ContinuousRouteIndependence encodes the existence of a continuous symmetric combiner P such that the derived cost F from any comparison operator C obeys F(xy) + F(x/y) = P(F(x), F(y)) for positive x, y. Analysts relaxing polynomial regularity in functional equations for logic would cite this predicate. The declaration is a direct existential definition over continuous functions on the reals.

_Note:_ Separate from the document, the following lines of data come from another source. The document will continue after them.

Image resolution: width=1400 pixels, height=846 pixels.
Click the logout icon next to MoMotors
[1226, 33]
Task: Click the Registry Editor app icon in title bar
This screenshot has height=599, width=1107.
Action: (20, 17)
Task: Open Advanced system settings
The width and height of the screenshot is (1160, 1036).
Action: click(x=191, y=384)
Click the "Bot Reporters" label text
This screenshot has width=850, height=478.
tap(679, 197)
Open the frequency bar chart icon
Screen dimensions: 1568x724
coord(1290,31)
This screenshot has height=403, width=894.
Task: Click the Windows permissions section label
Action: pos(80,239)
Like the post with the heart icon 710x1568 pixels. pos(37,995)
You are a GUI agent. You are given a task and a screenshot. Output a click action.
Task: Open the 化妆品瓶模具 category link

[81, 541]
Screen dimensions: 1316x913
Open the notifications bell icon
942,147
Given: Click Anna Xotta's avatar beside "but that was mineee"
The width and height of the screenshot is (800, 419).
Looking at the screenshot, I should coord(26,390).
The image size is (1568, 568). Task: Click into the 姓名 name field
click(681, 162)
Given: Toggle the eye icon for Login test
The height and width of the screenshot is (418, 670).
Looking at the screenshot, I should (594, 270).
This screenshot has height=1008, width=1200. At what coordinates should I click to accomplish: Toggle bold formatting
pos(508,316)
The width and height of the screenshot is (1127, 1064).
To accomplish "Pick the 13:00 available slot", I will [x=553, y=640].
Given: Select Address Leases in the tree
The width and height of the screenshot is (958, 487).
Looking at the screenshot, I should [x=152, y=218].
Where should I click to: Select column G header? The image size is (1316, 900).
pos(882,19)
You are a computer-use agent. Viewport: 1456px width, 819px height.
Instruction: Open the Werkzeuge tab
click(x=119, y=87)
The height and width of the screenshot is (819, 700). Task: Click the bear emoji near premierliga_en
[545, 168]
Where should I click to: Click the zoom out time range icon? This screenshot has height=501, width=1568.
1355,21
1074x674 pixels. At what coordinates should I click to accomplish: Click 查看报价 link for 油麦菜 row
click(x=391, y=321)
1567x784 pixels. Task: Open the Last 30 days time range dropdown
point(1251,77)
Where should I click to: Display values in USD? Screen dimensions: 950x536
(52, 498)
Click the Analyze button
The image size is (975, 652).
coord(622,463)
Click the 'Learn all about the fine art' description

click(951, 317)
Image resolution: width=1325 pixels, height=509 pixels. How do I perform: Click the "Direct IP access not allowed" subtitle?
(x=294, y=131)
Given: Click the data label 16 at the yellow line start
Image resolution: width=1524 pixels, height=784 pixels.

Claim. Let $C$ be a comparison operator. Then $C$ satisfies continuous route independence if there exists a continuous symmetric function $P : (0,∞) × (0,∞) → ℝ$ such that for all positive $x, y$, $F(xy) + F(x/y) = P(F(x), F(y))$, where $F(r) := C(r, 1)$ is the derived cost.

background

The module GeneralizedDAlembert replaces the polynomial route-independence hypothesis in the Translation Theorem with a continuity requirement on the combiner. A comparison operator is a map ℝ → ℝ → ℝ obeying the four Aristotelian constraints plus scale invariance; the derived cost extracts the one-argument form by fixing the second argument at 1. The original SatisfiesLawsOfLogic structure packages identity, non-contradiction, excluded middle, scale invariance, and route independence (the polynomial version). Module documentation states the goal is to discharge polynomial regularity using continuity via the Aczél–Kannappan classification of continuous d'Alembert solutions.

proof idea

This is a definition that directly packages the continuous route-independence condition as an existential statement over continuous symmetric functions P satisfying the functional equation with the derived cost.

why it matters

The definition supplies the route-independence field for the downstream structure SatisfiesLawsOfLogicContinuous, which drops the polynomial-degree-≤-2 hypothesis. It feeds the theorem polynomial_implies_continuous and supports the module's use of Aczél–Kannappan to classify continuous solutions of the d'Alembert equation as constant, cosh, or cos. This step relaxes the regularity needed for the Law-of-Logic pipeline while keeping the algebraic assembly intact.